I noted in my last post that without fiscal austerity the US, UK and Eurozone could currently be at output levels that are above current estimates of potential or natural output. (For the US a chart is here.) In other words the output gap would be positive rather than negative. One response to that is to say without any fiscal austerity monetary policy would have raised rates. But are these estimates of potential output really independent of the path of actual output?
In a stylised view of macroeconomics the two are independent. Productive potential calculates how much you could produce if both labour and capital was fully employed using technology that itself is independent of current and past levels of output. You can say the same thing in a more kosher way by talking about natural output involving individuals working the amount they wish given real wages that reflect market clearing etc.
We know that stylised view is wrong for a variety of reasons. Labour that has been unemployed may become deskilled. Firms that are forced to cut back on investment in a recession may take time to rebuild their productive capacity. However there may be other ways it is wrong for reasons that are much more difficult to quantity. In particular, if investment falls in a recession, new technology that has to be embodied in new machines may fail to emerge, so the rate of technological progress may appear to decline.
These processes may not matter too much in normal (mild and short lived) booms and busts. However following a large recession they may become more important. As many have noted (e.g. Larry Ball here), estimates of the growth rate of productive potential made by organisations like the OECD and IMF have been revised down substantially since the Great Recession. The bigger the recession, the larger the fall in potential. As I noted here, to rationalise this as a gradual supply side reduction in the rate of technical progress (i.e. to avoid assuming technological regress), these organisations have had to also revise their view of pre-recession output gaps, to give what are frankly ludicrous numbers. It seems much more probable that estimates of productive potential are strongly influenced by actual levels of output.
If true, this is in one sense very optimistic. The process could be reversible. We could expand the economy by much more than most estimates of the output gap suggest, and estimates of productive potential would to some extent rise too. As I have said many times, given this possibility (and the huge costs of underestimating what potential is) we really should explore it by keeping policy as expansionary as possible until movements in inflation clearly tell us we have gone as far as we can. But this raises another puzzle. If we have the capacity to produce much more, why is demand so weak, when interest rates remain at the Zero Lower Bound (ZLB)? [1]
It is possible to construct sophisticated models of multiple equilibria where beliefs (animal spirits if you like) can shift us between equilibria. Roger Farmer is the most notable example of someone who has explored this possibility (see also David Andolfatto recently). Here I just want to make a simple observation about why we should take such possibilities seriously. The largest component of aggregate demand is consumption, and consumption depends on expected income, which can depend itself on actual output, and therefore on aggregate demand.
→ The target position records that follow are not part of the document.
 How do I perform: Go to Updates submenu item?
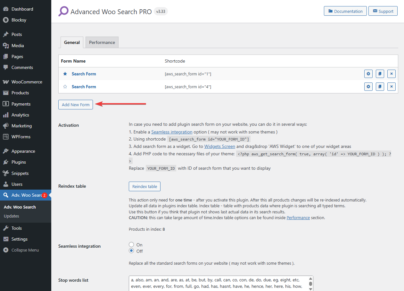(12, 216)
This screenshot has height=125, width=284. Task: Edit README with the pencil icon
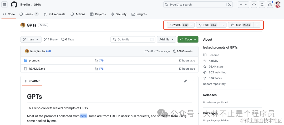coord(185,81)
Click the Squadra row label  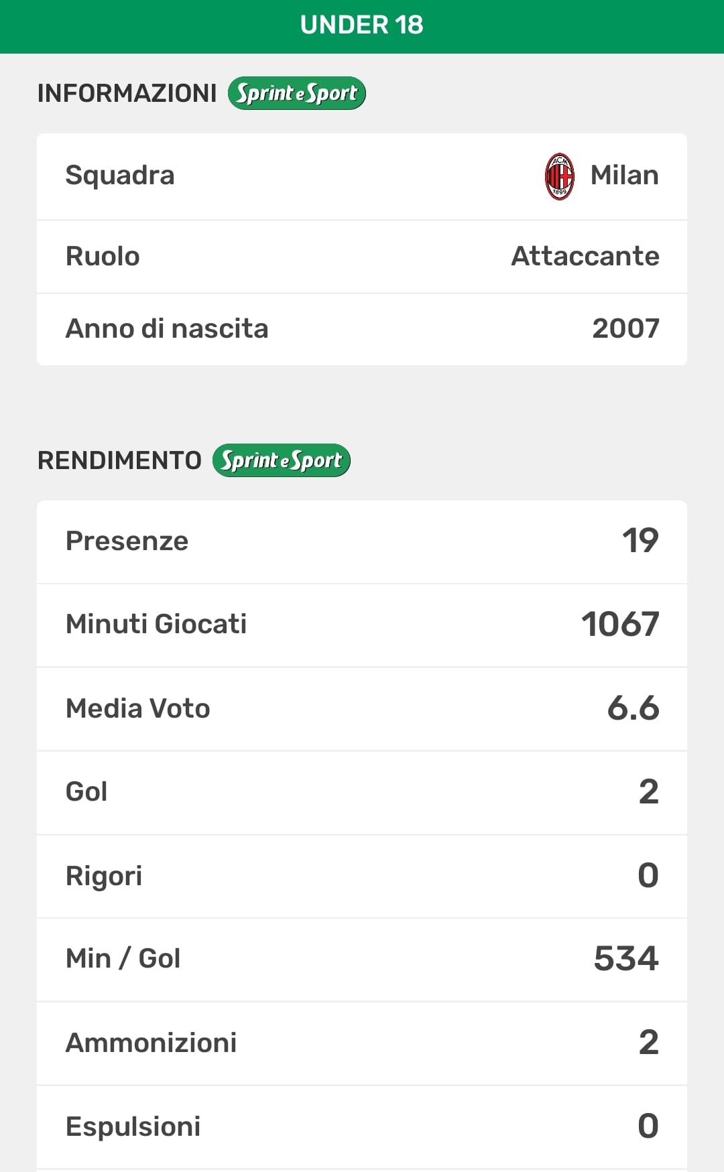pos(120,176)
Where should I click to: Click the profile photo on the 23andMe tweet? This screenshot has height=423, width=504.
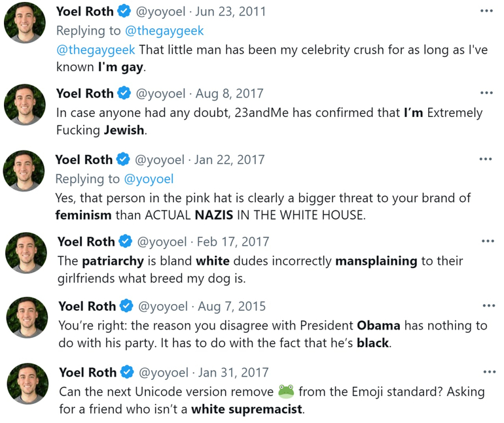point(25,105)
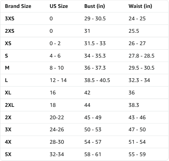Click the US Size column header
169x161 pixels.
pyautogui.click(x=59, y=6)
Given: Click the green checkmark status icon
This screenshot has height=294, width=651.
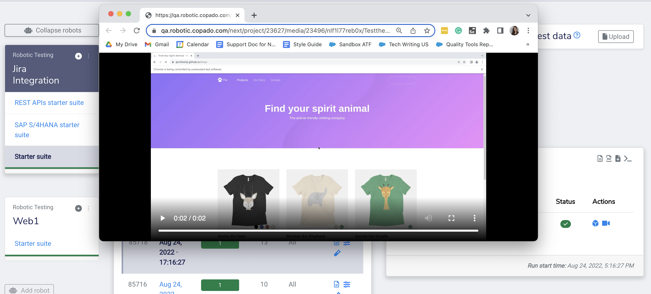Looking at the screenshot, I should click(565, 223).
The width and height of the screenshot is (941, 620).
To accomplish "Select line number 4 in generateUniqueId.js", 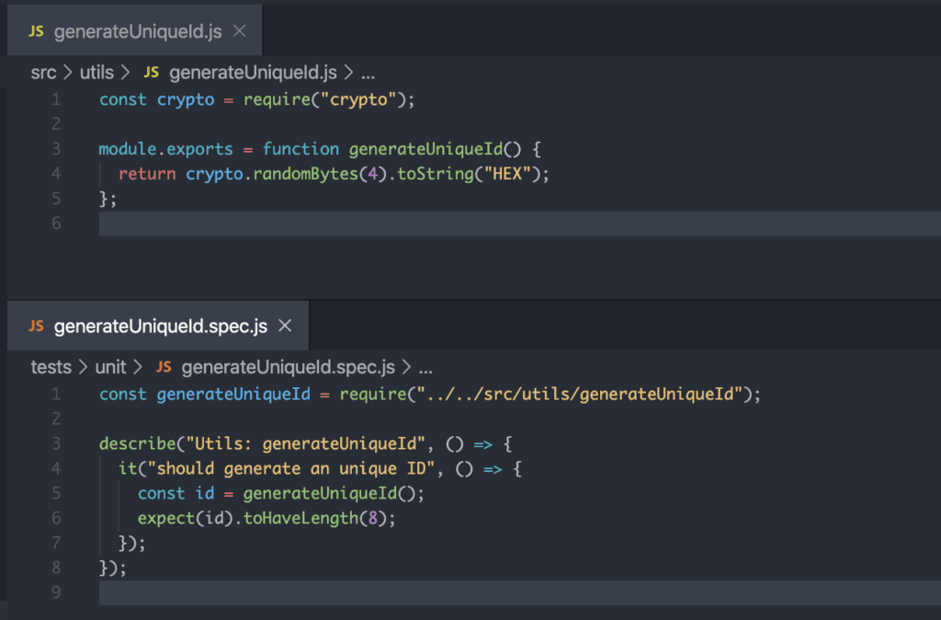I will click(x=55, y=173).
The macroeconomy is therefore set up to allow self-fulfilling multiple equilibria.
That possibility is plausibly bounded on the up side. Goods have to be produced with capital and labour, and at some point workers at least will start demanding higher wages to work longer, generating inflation, which monetary policy reacts to by reducing demand. But the mechanisms that stop self-fulfilling beliefs on the down side are more problematic. Monetary policy finds it difficult to stimulate demand if interest rates hit the ZLB, particularly in a world of inflation targets. At the ZLB continuously falling inflation would become a liability (pushing up real interest rates), but thankfully inflation may become very sticky near zero. The unemployed may drift out of the labour force, or may become self-employed and produce much less, or real wages may fall such that firms start adopting more labour intensive techniques. For all these reasons, deficient demand may become persistent, to some extent disguised and not obviously self-correcting.
Just think about what has happened in the years following the Great Recession. Central banks and governments have steadily revised down their views of what the long run level of output is. It is hardly surprising in these circumstances, and with real wages stagnant or falling, that consumers would also revise down estimates of their long run income, and adjust consumption accordingly. In that way, demand appears to match a pessimistic view about long run supply.
You should not ask how sure I am about such stories, but how certain you are that they are wrong. If you are not certain, then the moral is the same: after a severe recession which appears to result in a loss of capacity, you use policy to explore the boundaries of just how much capacity has really been lost, and run the risk that inflation may rise as you do so. You do not sit back, tell yourself that below target inflation is probably temporary, and do nothing. And, of course, you do not plan for more fiscal austerity.
[1] Some central banks, most recently the Bank of England, appear to be revising what they think the actual lower bound is. According to Britmouse, that means I should no longer talk about either the ZLB or fiscal policy. Or as the skipper of the Titanic might have said, that iceberg really shouldn’t have been there.